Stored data
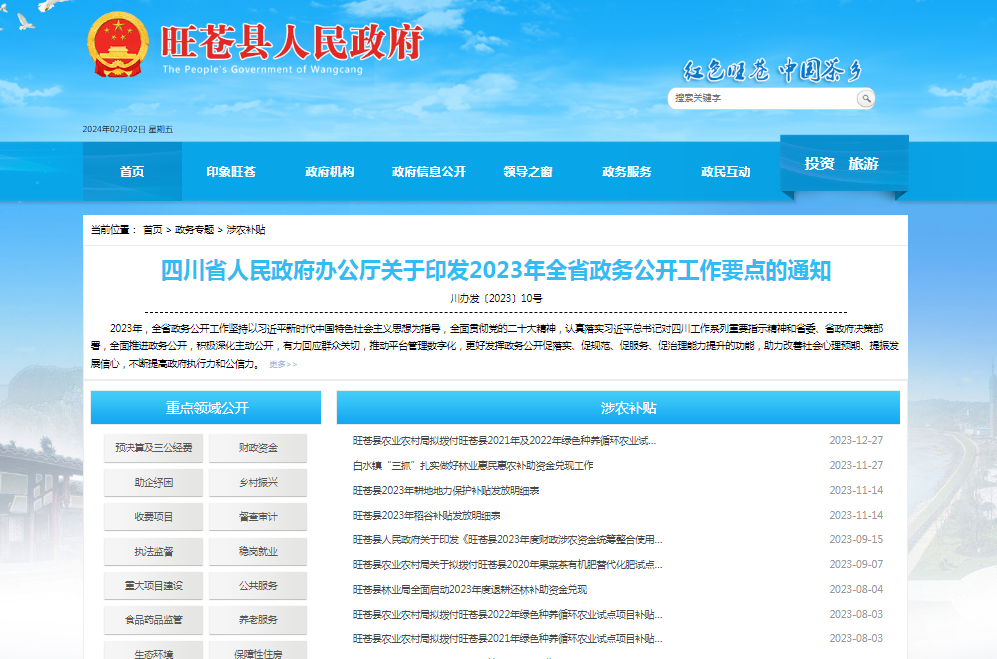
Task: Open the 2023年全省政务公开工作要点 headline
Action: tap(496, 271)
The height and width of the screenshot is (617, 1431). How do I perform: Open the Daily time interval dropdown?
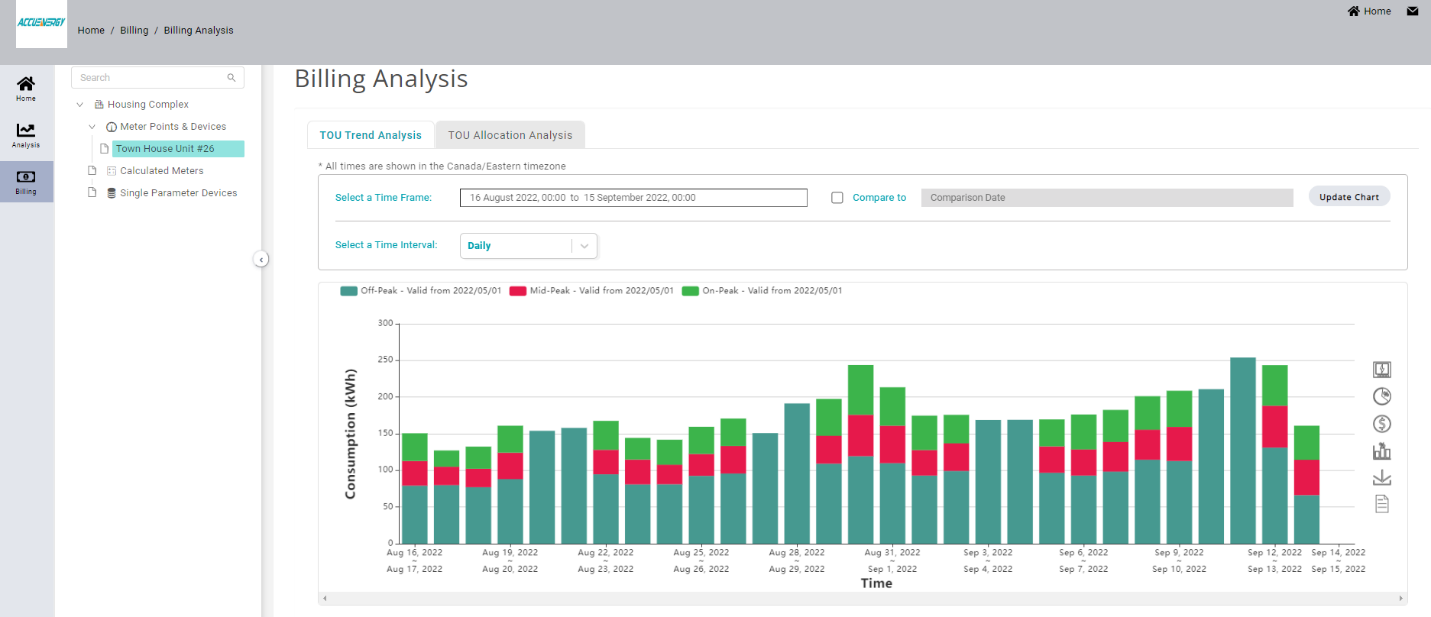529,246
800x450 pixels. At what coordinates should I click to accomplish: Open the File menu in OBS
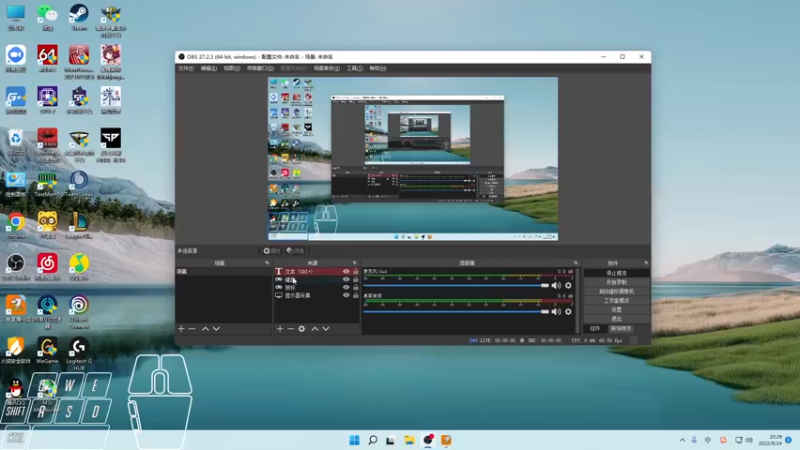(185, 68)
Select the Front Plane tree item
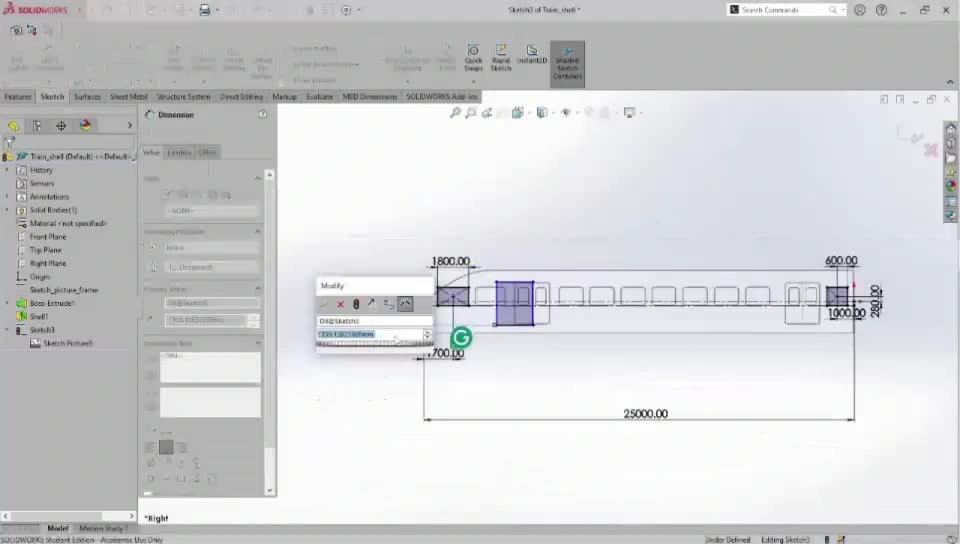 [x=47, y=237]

◆ WHAT IS BEING ASKED: Copy exactly the lines from the line that contains "The height and" through the last line of the records above, both ends included, but leave out the pictures.

◆ FINAL ANSWER:
The height and width of the screenshot is (617, 1431). How do I perform: Open the Daily time interval dropdown?
529,246
800x450 pixels. At what coordinates should I click to accomplish: Open the File menu in OBS
(185, 68)
Select the Front Plane tree item
 [x=47, y=237]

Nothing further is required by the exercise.